:: WHAT YOU HAVE TO DO ::
Retype the lines from the one containing "The height and width of the screenshot is (713, 1646)." through the last line of the entries below, exactly and in full, omitting every image.

:: Saved entries ::
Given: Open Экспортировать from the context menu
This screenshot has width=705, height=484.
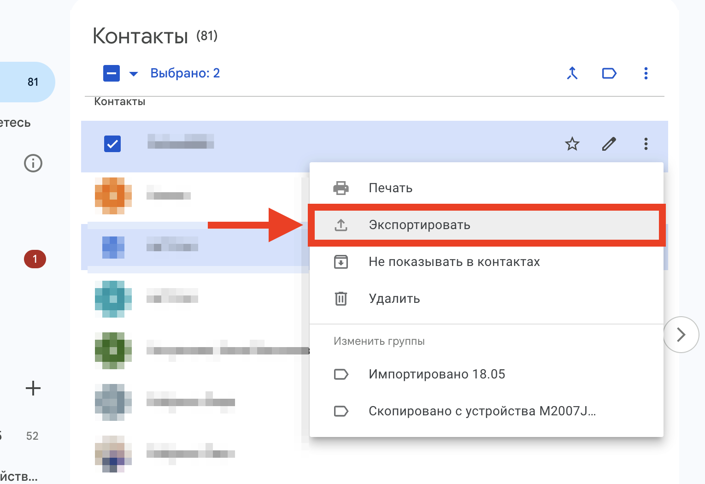Looking at the screenshot, I should [419, 225].
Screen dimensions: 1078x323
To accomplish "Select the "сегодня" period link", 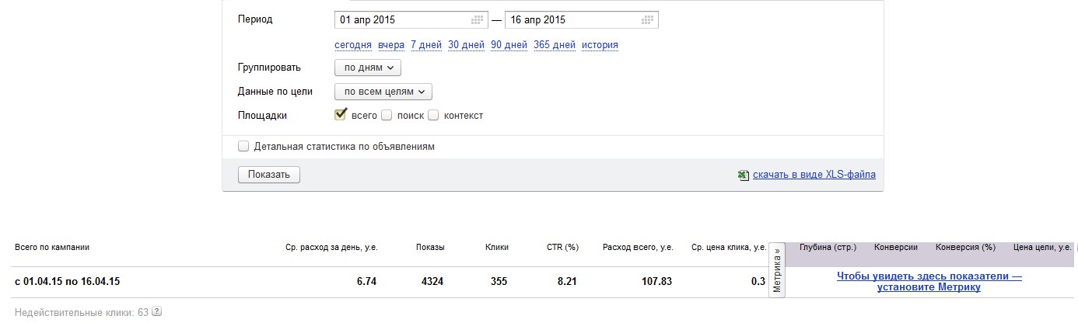I will 353,45.
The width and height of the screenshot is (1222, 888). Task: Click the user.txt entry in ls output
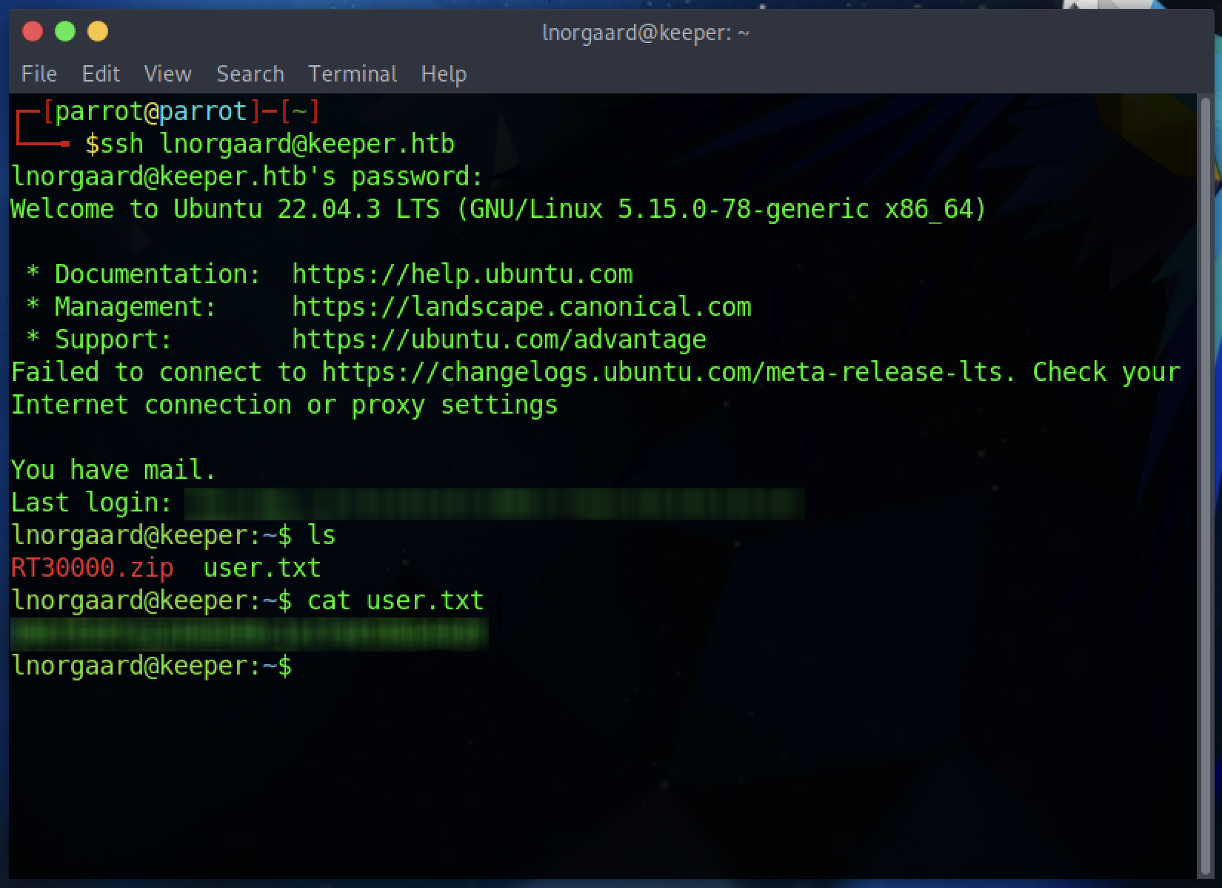pos(262,568)
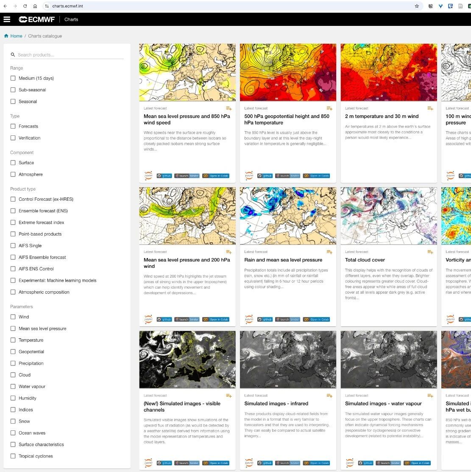Open Simulated images - water vapour in Colab
The height and width of the screenshot is (472, 471).
coord(417,463)
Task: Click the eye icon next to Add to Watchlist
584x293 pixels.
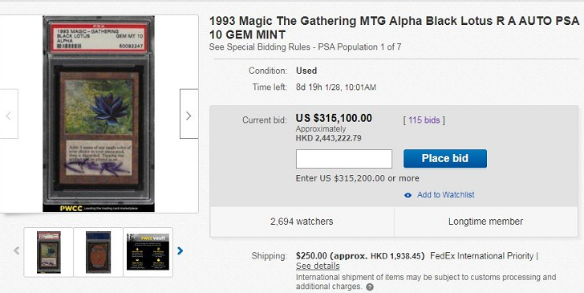Action: pyautogui.click(x=408, y=195)
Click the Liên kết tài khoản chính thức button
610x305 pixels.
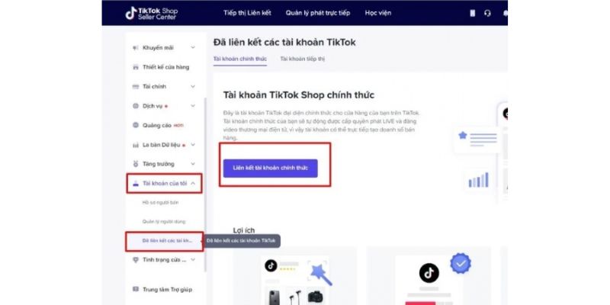271,168
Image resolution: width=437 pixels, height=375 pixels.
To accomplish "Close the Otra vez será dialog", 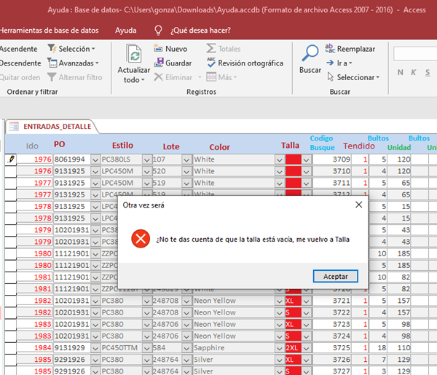I will (x=358, y=205).
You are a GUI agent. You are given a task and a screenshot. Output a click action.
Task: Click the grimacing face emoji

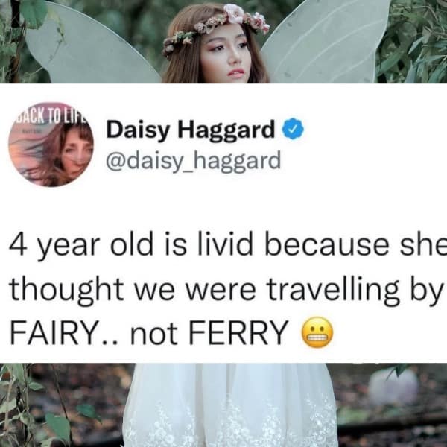pyautogui.click(x=317, y=332)
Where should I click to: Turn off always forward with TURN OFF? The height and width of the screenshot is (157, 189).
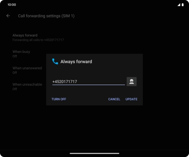(59, 99)
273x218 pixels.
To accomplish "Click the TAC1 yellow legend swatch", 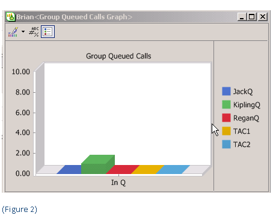I will [226, 131].
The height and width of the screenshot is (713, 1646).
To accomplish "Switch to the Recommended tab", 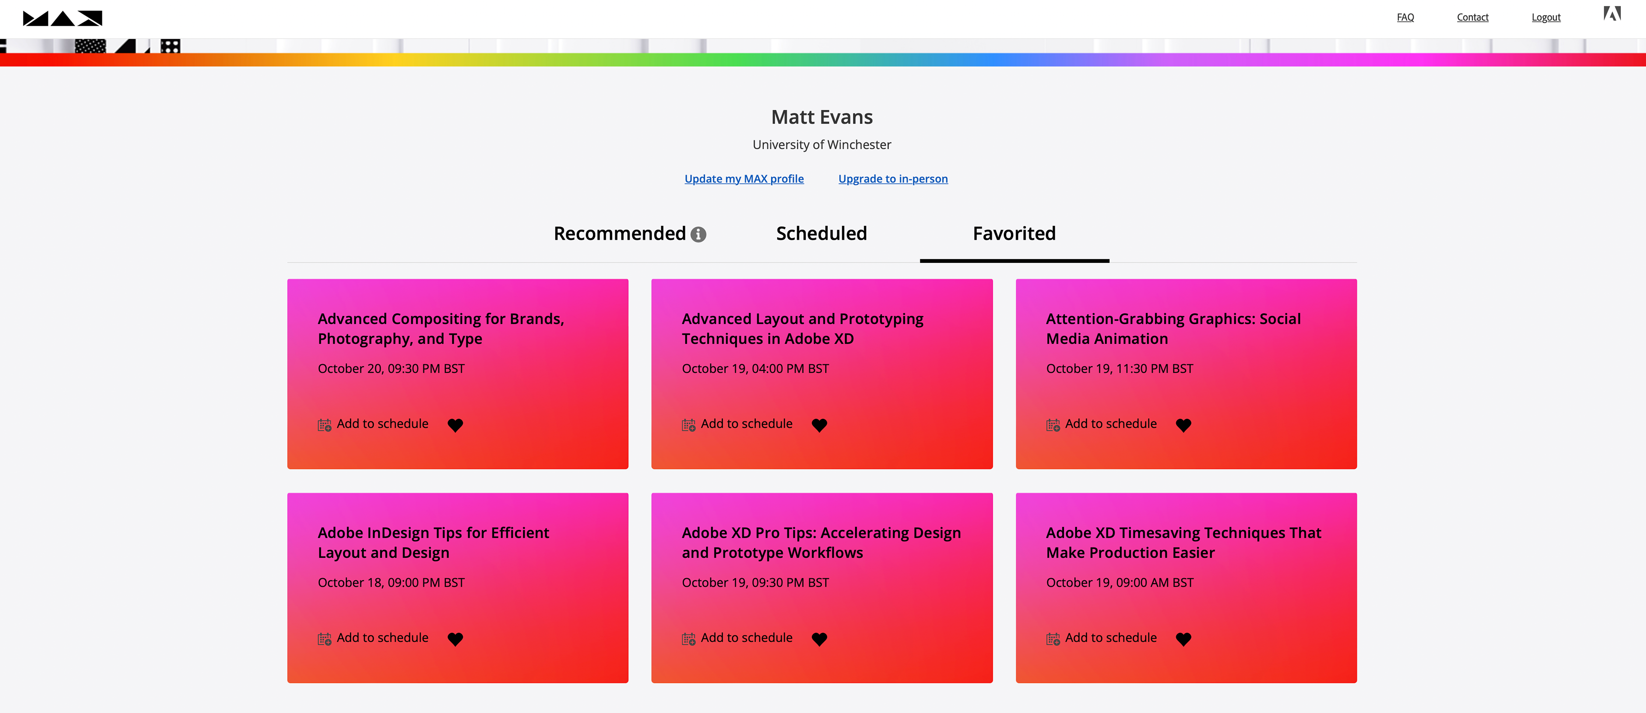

:: RESPONSE ::
The height and width of the screenshot is (713, 1646).
To accomplish "Switch to the Recommended tab", 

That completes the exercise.